Stoefflerite, (Ca,Na)(Si,Al)4O8 in the hollandite structure: A new high-pressure polymorph of anorthite from martian meteorite NWA 856
Stoefflerite is the high-pressure polymorph of anorthite. Tschauner et al. show that in Earth's transition zone, it is a component of the important carrier of K, liebermannite. In shock-metamorphic environments, it marks high-pressures at temperatures above the Hugoniot but below formation of stable phases.
Recycled volatiles determine fertility of porphyry deposits in collisional settings
There have long been debates about whether copper and gold come from the mantle or crust. Previous hypotheses dominantly relied on the metal concentration, which is lower in both Earth's mantle and crust. The volatile elements Cl and S are the most important factors controlling the transport of ore metals in magma; therefore, their source and evolution can be a key to understanding the genesis of Cu-Au deposits. Xu et al. show that geochemical and Rb-Sr isotopic data on apatite from 12 porphyry systems across Iran, Tibet, and western China, can distinguish fertile magmas from barren magmatic suites and indicate the importance of volatiles, recycled from previous oceanic subduction, in collisional settings. This study is of importance to the Earth's volatile evolution and economic geologists.

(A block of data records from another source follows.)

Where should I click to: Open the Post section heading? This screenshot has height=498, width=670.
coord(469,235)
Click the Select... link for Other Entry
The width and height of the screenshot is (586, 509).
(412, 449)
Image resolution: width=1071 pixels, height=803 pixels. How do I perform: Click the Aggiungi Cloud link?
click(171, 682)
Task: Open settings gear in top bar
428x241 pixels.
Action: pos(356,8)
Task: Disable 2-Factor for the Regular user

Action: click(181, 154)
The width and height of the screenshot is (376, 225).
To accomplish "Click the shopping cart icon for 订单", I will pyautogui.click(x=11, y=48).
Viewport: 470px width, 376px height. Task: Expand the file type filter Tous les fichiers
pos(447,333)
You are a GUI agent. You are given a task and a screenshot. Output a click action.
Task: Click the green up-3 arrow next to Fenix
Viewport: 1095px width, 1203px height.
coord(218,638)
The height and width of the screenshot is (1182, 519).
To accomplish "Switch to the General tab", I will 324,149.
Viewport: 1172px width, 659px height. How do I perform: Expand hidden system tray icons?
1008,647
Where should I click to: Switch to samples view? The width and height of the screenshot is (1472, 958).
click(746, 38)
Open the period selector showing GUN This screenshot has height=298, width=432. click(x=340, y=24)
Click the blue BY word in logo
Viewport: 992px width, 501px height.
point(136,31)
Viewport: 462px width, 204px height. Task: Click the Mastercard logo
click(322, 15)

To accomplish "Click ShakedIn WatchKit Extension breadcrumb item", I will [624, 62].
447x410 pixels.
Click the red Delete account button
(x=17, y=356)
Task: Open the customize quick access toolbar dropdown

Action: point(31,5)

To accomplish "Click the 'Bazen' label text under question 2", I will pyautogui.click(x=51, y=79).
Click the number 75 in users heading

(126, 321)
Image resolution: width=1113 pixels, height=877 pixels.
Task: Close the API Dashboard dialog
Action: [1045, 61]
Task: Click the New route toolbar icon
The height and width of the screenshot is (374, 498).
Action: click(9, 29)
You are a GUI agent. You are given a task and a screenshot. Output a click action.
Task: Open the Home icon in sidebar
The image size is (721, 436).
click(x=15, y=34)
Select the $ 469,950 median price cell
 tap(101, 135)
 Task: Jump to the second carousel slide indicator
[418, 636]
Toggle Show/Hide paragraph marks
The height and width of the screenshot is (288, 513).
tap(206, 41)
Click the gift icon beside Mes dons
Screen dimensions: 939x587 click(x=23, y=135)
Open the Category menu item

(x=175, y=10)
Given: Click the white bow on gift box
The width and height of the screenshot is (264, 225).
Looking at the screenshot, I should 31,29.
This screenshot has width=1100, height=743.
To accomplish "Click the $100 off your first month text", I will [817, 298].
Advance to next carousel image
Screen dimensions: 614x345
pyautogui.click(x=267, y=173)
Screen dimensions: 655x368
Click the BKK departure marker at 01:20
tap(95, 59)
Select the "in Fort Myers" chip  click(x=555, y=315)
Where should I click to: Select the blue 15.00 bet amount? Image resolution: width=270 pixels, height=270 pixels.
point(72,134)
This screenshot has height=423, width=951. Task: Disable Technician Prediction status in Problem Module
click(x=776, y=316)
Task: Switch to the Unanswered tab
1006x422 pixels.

Nitrogen diffusion in silicate melts under reducing conditions
Nitrogen and argon are the two most abundant elements in the current atmosphere, but the elemental composition of Earth's interior and surficial reservoirs may have evolved over time. In this study, Boulliung et al. provide the first constraints on nitrogen diffusion in natural-like silicate melt with implications on N/Ar fractionation during reducing magmatic events, such as Earth's magma ocean stage. The result implies a N/Ar fractionation during reducing magmatic events, such as Earth's magma ocean stage.